Vivek Arora of the University of Victoria in British Columbia and Alvaro Montenegro of St. Francis Xavier University in Nova Scotia modelled five scenarios in which afforestation was carried out over 50 years, from 2011 to 2060.
They used a Canadian programme called CanESM1 that simulated the impacts on land, sea and air if Earth's surface temperature rose by some 3.0 degrees Celsius (5.4 degrees Fahrenheit) by 2100 compared to 1850.
Even if all the cropland in the world were afforested, this would reduce the warming by only 0.45 C (0.81 F) by a timescale of 2081-2100, according to the study, which appears in the journal Nature Geoscience.
Fifty-percent afforestation would brake it by an even tinier 0.25 C (0.45 F).
Both scenarios are, of course, wildly unrealistic because of the need to grow food.
Fifty-percent afforestation would require at least a doubling in crop yield to feed the human population because half of the crop area would be taken out of use.
The other three scenarios found that afforestation in the tropics was three times more efficient at "avoided warming" than in northerly latitudes and temperate regions.
The study said that afforestation does have other benefits, for the economy and the ecoystem.

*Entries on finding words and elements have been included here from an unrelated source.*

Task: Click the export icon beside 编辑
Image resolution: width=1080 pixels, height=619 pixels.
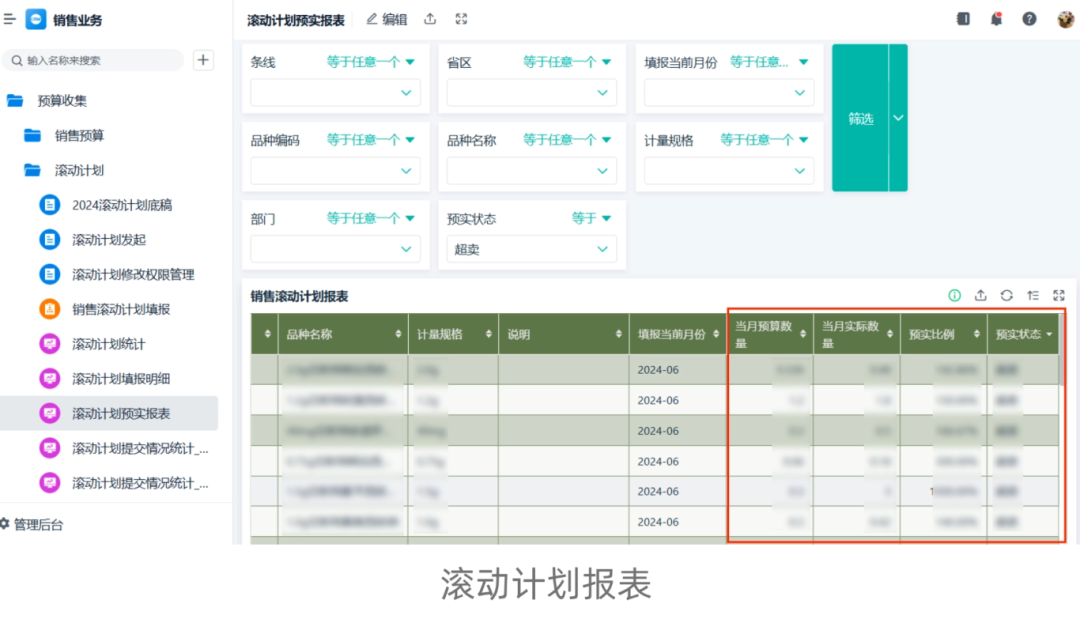Action: pos(430,19)
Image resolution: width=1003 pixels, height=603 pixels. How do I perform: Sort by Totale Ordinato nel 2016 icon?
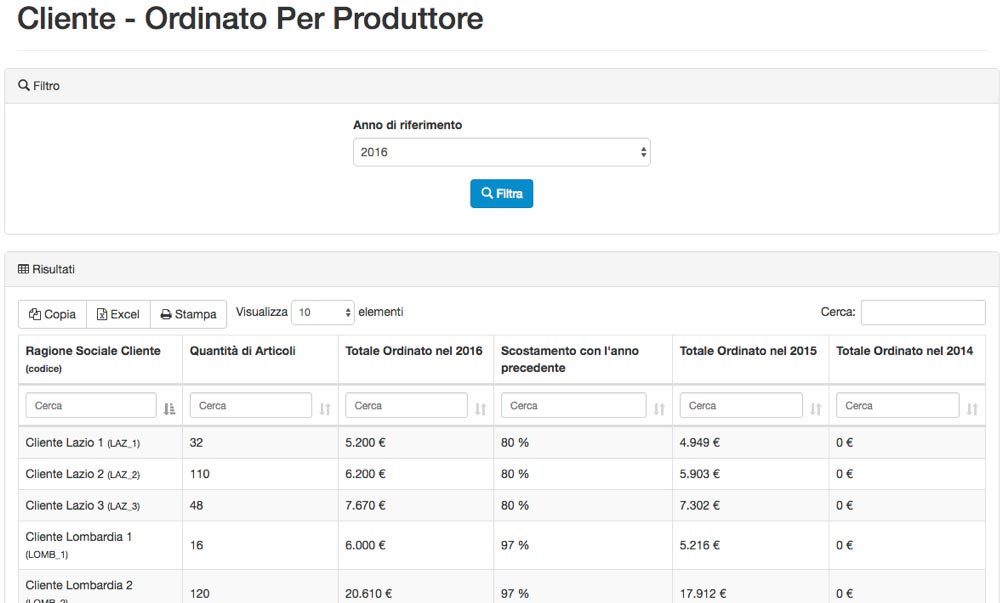click(x=480, y=408)
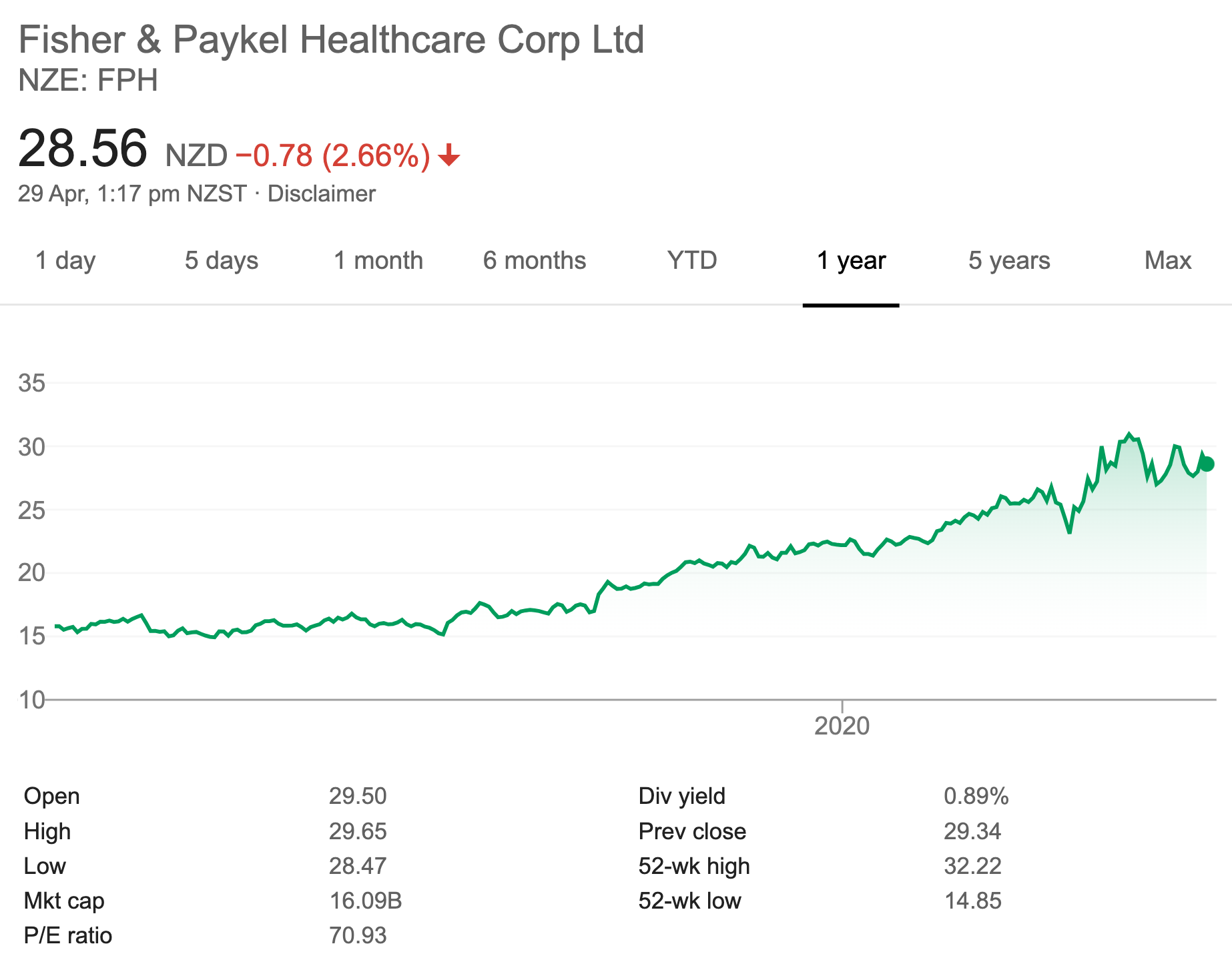Click the green current-price dot on chart
The height and width of the screenshot is (966, 1232).
1207,464
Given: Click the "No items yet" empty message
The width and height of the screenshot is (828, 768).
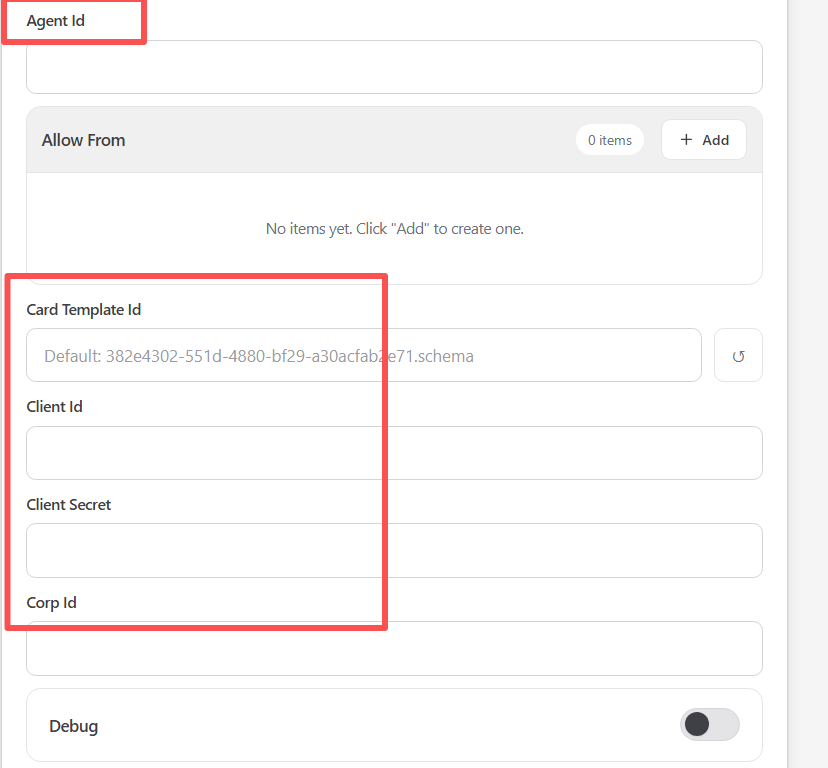Looking at the screenshot, I should click(394, 229).
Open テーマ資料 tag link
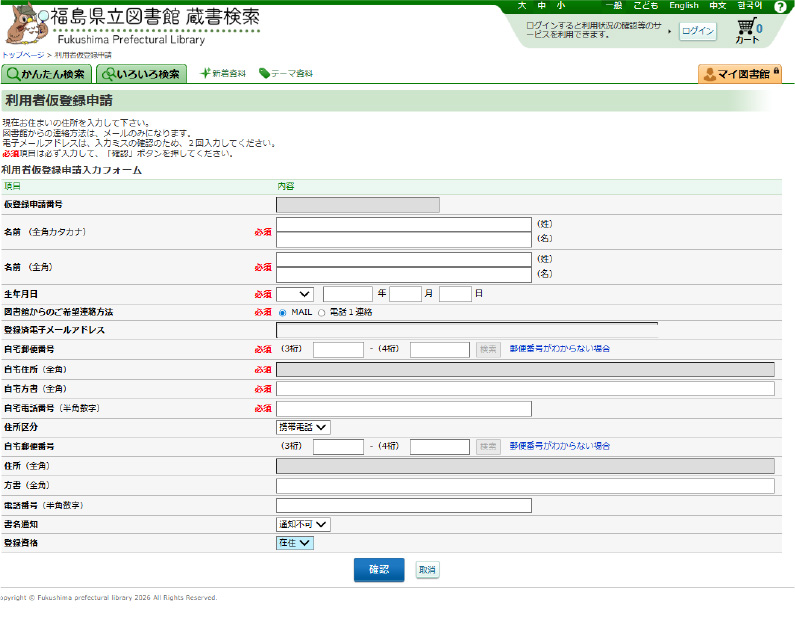Screen dimensions: 795x618 pos(285,74)
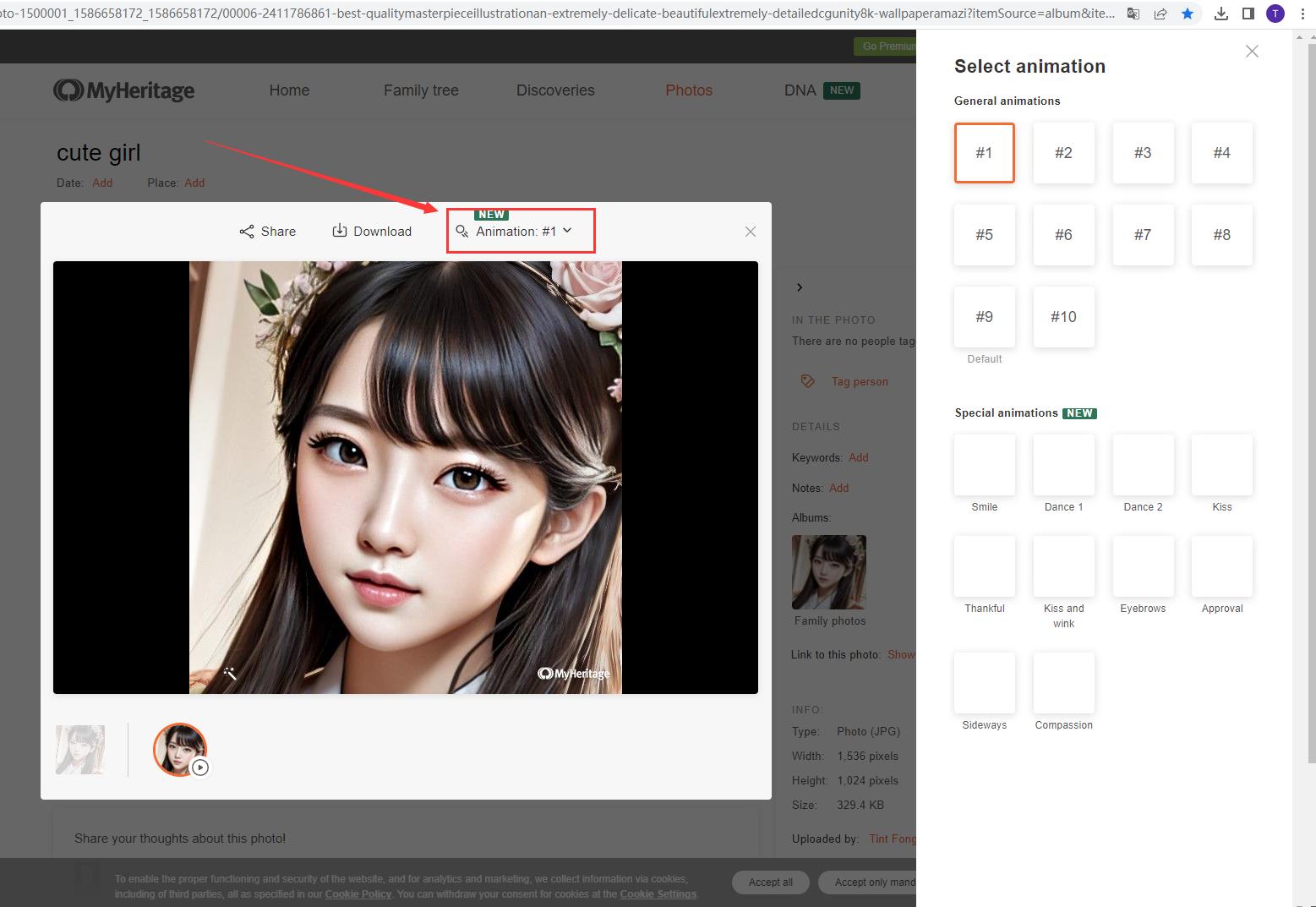This screenshot has height=907, width=1316.
Task: Select general animation #2
Action: pyautogui.click(x=1063, y=153)
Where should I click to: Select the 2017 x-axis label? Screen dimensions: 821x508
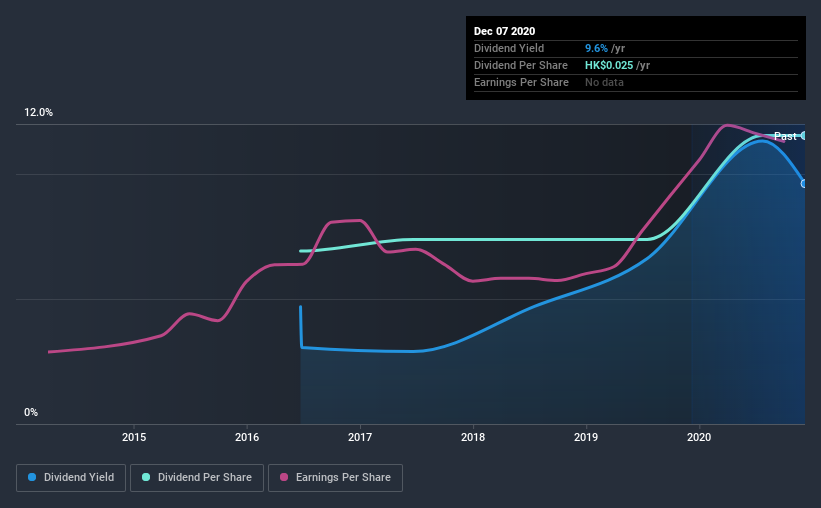360,437
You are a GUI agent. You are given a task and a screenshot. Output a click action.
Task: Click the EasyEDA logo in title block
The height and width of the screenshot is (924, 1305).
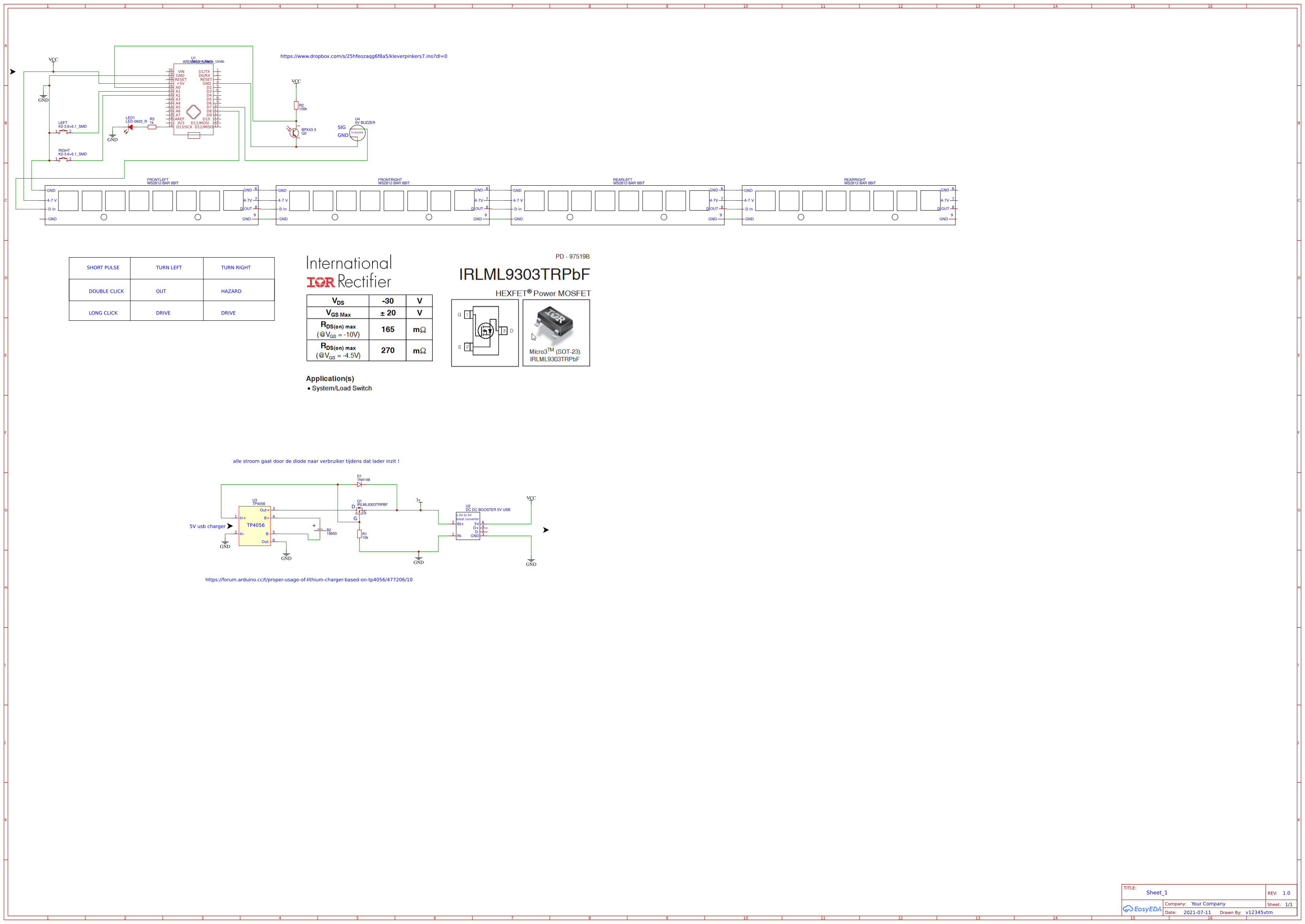click(1142, 909)
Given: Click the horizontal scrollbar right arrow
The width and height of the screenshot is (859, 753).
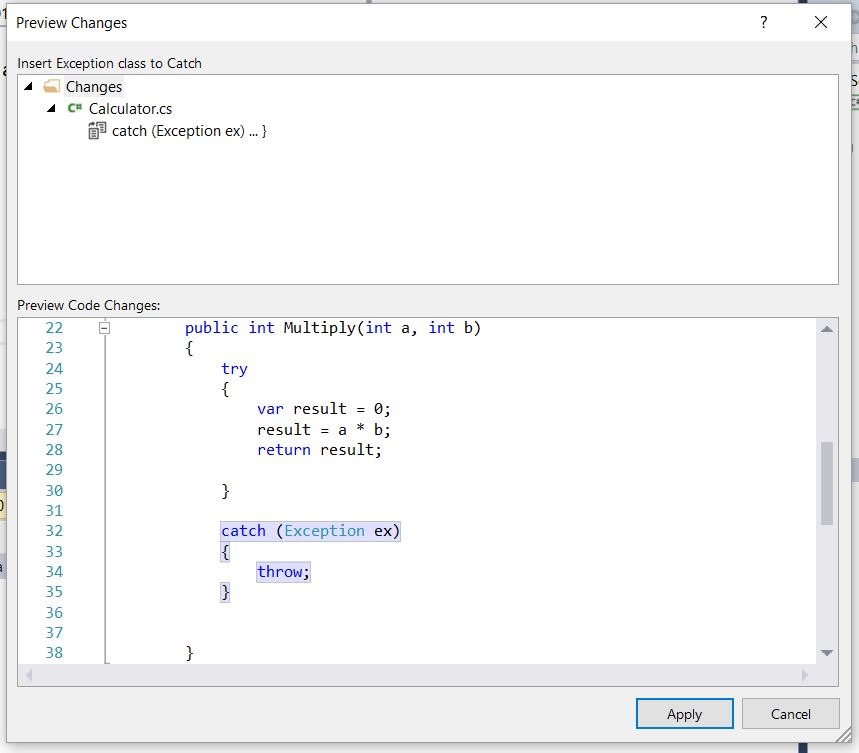Looking at the screenshot, I should coord(806,675).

"There's nothing wrong with afforestation, it is positive, but our findings say that it's not a response to temperature control if we are going to be emitting (greenhouse gases) this way," Montenegro told AFP.
The study said bluntly, "Afforestation is not a substitute for reduced greenhouse-gas emissions."
In forest programmes, policymakers would be advised to focus afforestation efforts in the tropics but also push hard against deforestation, which accounts for 10 to 20 percent of greenhouse-gas emissions globally.
Avoiding deforestation is under discussion for post-2012 climate action under the UN flag.